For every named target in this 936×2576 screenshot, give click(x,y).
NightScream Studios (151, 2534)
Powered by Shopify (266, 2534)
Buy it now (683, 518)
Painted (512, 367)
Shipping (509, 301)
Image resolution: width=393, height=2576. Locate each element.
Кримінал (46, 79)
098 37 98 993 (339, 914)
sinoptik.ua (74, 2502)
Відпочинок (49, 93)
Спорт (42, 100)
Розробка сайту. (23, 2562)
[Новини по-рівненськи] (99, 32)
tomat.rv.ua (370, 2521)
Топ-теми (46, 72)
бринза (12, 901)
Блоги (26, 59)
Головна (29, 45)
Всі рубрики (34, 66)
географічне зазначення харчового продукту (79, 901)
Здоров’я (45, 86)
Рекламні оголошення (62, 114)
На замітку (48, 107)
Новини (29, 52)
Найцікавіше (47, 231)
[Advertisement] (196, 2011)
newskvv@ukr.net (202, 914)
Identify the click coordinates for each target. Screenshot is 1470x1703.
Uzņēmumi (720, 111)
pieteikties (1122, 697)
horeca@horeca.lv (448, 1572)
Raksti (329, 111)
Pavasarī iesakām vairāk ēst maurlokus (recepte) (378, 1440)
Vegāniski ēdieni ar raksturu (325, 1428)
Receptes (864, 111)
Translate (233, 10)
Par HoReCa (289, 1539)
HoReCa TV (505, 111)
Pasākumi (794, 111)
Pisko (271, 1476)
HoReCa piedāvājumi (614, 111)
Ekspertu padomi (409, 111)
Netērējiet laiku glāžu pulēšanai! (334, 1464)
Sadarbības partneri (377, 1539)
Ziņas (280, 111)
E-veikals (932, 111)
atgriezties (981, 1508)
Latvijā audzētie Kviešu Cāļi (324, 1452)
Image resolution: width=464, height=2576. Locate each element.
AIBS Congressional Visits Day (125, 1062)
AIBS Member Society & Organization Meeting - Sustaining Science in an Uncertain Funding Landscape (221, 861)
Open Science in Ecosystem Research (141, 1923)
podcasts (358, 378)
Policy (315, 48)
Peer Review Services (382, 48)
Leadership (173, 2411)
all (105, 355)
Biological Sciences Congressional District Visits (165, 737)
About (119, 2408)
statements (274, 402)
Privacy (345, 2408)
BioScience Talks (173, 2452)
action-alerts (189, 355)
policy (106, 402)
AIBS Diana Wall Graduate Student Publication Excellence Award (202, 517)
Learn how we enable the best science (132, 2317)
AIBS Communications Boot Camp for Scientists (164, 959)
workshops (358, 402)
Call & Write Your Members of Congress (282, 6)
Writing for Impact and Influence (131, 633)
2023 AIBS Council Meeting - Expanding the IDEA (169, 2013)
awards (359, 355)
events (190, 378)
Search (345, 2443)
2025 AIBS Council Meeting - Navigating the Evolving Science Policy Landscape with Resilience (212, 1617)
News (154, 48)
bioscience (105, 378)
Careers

====

**Problem requirements**
Print the entries once more, character for character.

**Task answer**
For every named target in this 936×2576 screenshot, give click(x,y).
NightScream Studios (151, 2534)
Powered by Shopify (266, 2534)
Buy it now (683, 518)
Painted (512, 367)
Shipping (509, 301)
Image resolution: width=393, height=2576. Locate each element.
Кримінал (46, 79)
098 37 98 993 (339, 914)
sinoptik.ua (74, 2502)
Відпочинок (49, 93)
Спорт (42, 100)
Розробка сайту. (23, 2562)
[Новини по-рівненськи] (99, 32)
tomat.rv.ua (370, 2521)
Топ-теми (46, 72)
бринза (12, 901)
Блоги (26, 59)
Головна (29, 45)
Всі рубрики (34, 66)
географічне зазначення харчового продукту (79, 901)
Здоров’я (45, 86)
Рекламні оголошення (62, 114)
На замітку (48, 107)
Новини (29, 52)
Найцікавіше (47, 231)
[Advertisement] (196, 2011)
newskvv@ukr.net (202, 914)
Identify the click coordinates for each target. Screenshot is 1470x1703.
Uzņēmumi (720, 111)
pieteikties (1122, 697)
horeca@horeca.lv (448, 1572)
Raksti (329, 111)
Pavasarī iesakām vairāk ēst maurlokus (recepte) (378, 1440)
Vegāniski ēdieni ar raksturu (325, 1428)
Receptes (864, 111)
Translate (233, 10)
Par HoReCa (289, 1539)
HoReCa TV (505, 111)
Pasākumi (794, 111)
Pisko (271, 1476)
HoReCa piedāvājumi (614, 111)
Ekspertu padomi (409, 111)
Netērējiet laiku glāžu pulēšanai! (334, 1464)
Sadarbības partneri (377, 1539)
Ziņas (280, 111)
E-veikals (932, 111)
atgriezties (981, 1508)
Latvijā audzētie Kviešu Cāļi (324, 1452)
Image resolution: width=464, height=2576. Locate each element.
AIBS Congressional Visits Day (125, 1062)
AIBS Member Society & Organization Meeting - Sustaining Science in an Uncertain Funding Landscape (221, 861)
Open Science in Ecosystem Research (141, 1923)
podcasts (358, 378)
Policy (315, 48)
Peer Review Services (382, 48)
Leadership (173, 2411)
all (105, 355)
Biological Sciences Congressional District Visits (165, 737)
About (119, 2408)
statements (274, 402)
Privacy (345, 2408)
BioScience Talks (173, 2452)
action-alerts (189, 355)
policy (106, 402)
AIBS Diana Wall Graduate Student Publication Excellence Award (202, 517)
Learn how we enable the best science (132, 2317)
AIBS Communications Boot Camp for Scientists (164, 959)
workshops (358, 402)
Call & Write Your Members of Congress (282, 6)
Writing for Impact and Influence (131, 633)
2023 AIBS Council Meeting - Expanding the IDEA (169, 2013)
awards (359, 355)
events (190, 378)
Search (345, 2443)
2025 AIBS Council Meeting - Navigating the Evolving Science Policy Landscape with Resilience (212, 1617)
News (154, 48)
bioscience (105, 378)
Careers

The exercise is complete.